Start: Double Windsor
Hare: Lil’ Dirty
On-In: Toby’s Public House
Scribe: Just Erin

Pre-Lube took place the lovely Double Windsor. As 7:15 rolled around the hare, Lil’ Dirty, began to panic as the realization dawned on her that she was supposed to be starting this thing but that she had in fact, just ordered a pint. The JM waved to her to "just relax and finish your beer," as he had a nearly full pint glass himself. Yes folks, this is the leadership whose hands we were in. Their priorities were clear.

As we gathered to start the trail the hare warned us that there would be several arrows for the stoop sales and that we must not follow these, but the WHITE trail marks. She also mentioned that there would be a LITTLE flour on trail. These words proved to be very excellent foreshadowing for the confusion about to ensue. The final words of warning proved most foreboding as she described the chicken/eagle split and requested that we not mark the chicken path. She also mentioned that there would be a substantial difference between the two with the chicken being 3.25 miles and the eagle being 5.25 miles.

Then we were off. Soon we found ourselves in Prospect Park. This is where we discovered that when Lil’ Dirty said a little flour she wasn’t kidding. It was so little it could not be discriminated from the average gum wrapper or other random litter strewn around the park. Still we managed to find our way through. There was bit of an awkward moment as we cruised straight through the middle of a camp of an startled and uncomfortable looking homeless people.

Then came the fiasco of the Chicken & Eagle split. With the promise of two extra miles a large group set off on the eagle trail. We were barely a quarter of a mile into it when we came to the first check. R*nners went off in all directions but no one returned with the right direction. After much head scratching it was finally decided that the only way we would be able to get to our delicious beer was to go back and do the chicken. Several people wondered if this would make us double chickens. Barnacle appropriately marked the Eagle split with a huge FAIL.

The chicken may have been short but it was mostly uphill. So the "unmanned" beer check at the top of the hill was a welcome break. There we found a styrofoam cooler of coors light complete with recycling instructions written on the top. It was decided this was perfect mid-r*n hydration beverage seeing as it is mostly water anyway. Several of us considered putting it in our fuel belts for our next long r*ns.

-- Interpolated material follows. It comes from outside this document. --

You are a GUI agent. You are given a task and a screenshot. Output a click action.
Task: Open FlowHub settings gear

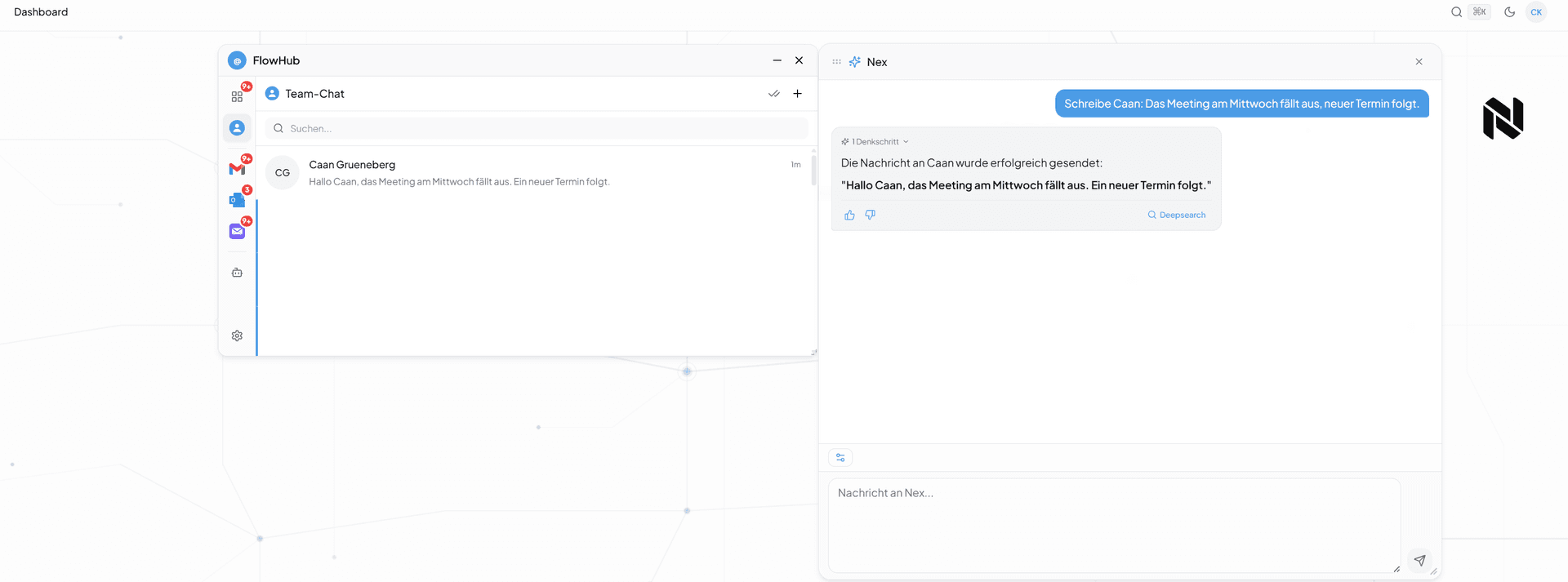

A quick downhill jaunt later and we were at the on-in.

Down Downs:

  • Hare: Lil’ Dirty received her first for setting an Eagle Chicken split with no apparent Eagle trail.
  • Hare: Her second down down came for making her flour marks "a little too precious."
  • Visiter/Civilian: An honorary down down was given the notorious sounding "L-Train" who knew both the hare and FMIG
  • Virgins: There was only one virgin named Ben, who did not have the decency to stay for the circle. In his defense, he had no idea what he was getting himself into as he was an innocent bystander at the Double Windsor. Therefore, Pizza Slut got the down down for "picking up virgins in a bar."
  • Drag Hag: received the "Splat" award for taking a spectacular spill in the woods of Prospect Park. I had the fortune of being right behind her and can verify the girl really went all the way down.
  • Technically Foul: managed to join us at the on-in despite running hundreds of miles, finishing her finals and not sleeping for something like 72 hours straight. That was definitely deserving of a down down. I believe she went home and promptly went into a coma.
  • Baboon Ass: For ignoring warnings not to follow the stoop sale arrows and then actually checking out some of the merchandise on trail.
  • Fluffy: For being a little too comfortable in the homeless encampment we ran through on trail.
  • Pizza Slut: Was brought up for another down down for his short-comings making pack marks. After finding the on-ons at a check, did he go back and mark the correct path for the rest of the pack? Nope, it wasn’t until he was long gone at the third mark that he made bothered making a pack mark.
  • Trips N’ Balls: Was brought up for a birthday down down.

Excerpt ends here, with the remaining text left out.